TEXTE SOURCE:
§
Le Premier ministre a annoncé hier depuis Séville son intention de supprimer le golden visa, qui existe dans le pays depuis 2013 et qui permet aux investisseurs qui dépensent un demi-million pour un bien immobilier d’obtenir la résidence.
Un demi-million d’euros pour obtenir la résidence. C’est le pacte que les investisseurs extracommunautaires ont pu conclure en Espagne au cours des 10 dernières années et qui prendra fin ce mardi avec l’annulation du golden visa comme l’a annoncé hier depuis Séville le président du gouvernement Pedro Sánchez, qui présentera aujourd’hui sa révocation au Conseil des ministres après un rapport du ministère du Logement.
Avec la fin de cette politique, en vigueur en Espagne depuis 10 ans, le gouvernement entend « faire du logement un droit et non une affaire spéculative », selon les termes mêmes de M. Sánchez à Séville. Les entreprises et les associations du secteur ont déclaré que la mesure n’aurait aucun impact sur le marché résidentiel espagnol et ne faciliterait pas l’accès au logement.
Le gouvernement ne publie pas de données spécifiques sur l’exécution des golden visa, mais le président a déclaré que des villes comme Barcelone, Madrid, Malaga, Alicante, Palma de Majorque et Valence sont les plus demandées, soulignant qu’elles coïncident avec les zones « les plus stressées ».
§
CONSIGNE: Recopiez intégralement, sans la moindre modification, le texte source ci-dessus sur la suppression du golden visa en Espagne.

BLOC DE DONNÉES:
§
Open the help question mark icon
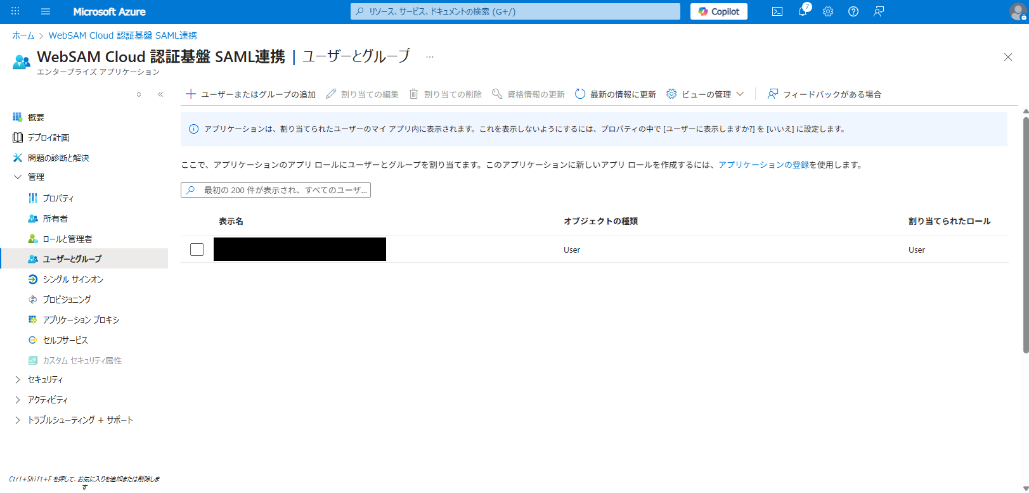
§
RÉSULTAT ATTENDU:
Le Premier ministre a annoncé hier depuis Séville son intention de supprimer le golden visa, qui existe dans le pays depuis 2013 et qui permet aux investisseurs qui dépensent un demi-million pour un bien immobilier d’obtenir la résidence.
Un demi-million d’euros pour obtenir la résidence. C’est le pacte que les investisseurs extracommunautaires ont pu conclure en Espagne au cours des 10 dernières années et qui prendra fin ce mardi avec l’annulation du golden visa comme l’a annoncé hier depuis Séville le président du gouvernement Pedro Sánchez, qui présentera aujourd’hui sa révocation au Conseil des ministres après un rapport du ministère du Logement.
Avec la fin de cette politique, en vigueur en Espagne depuis 10 ans, le gouvernement entend « faire du logement un droit et non une affaire spéculative », selon les termes mêmes de M. Sánchez à Séville. Les entreprises et les associations du secteur ont déclaré que la mesure n’aurait aucun impact sur le marché résidentiel espagnol et ne faciliterait pas l’accès au logement.
Le gouvernement ne publie pas de données spécifiques sur l’exécution des golden visa, mais le président a déclaré que des villes comme Barcelone, Madrid, Malaga, Alicante, Palma de Majorque et Valence sont les plus demandées, soulignant qu’elles coïncident avec les zones « les plus stressées ».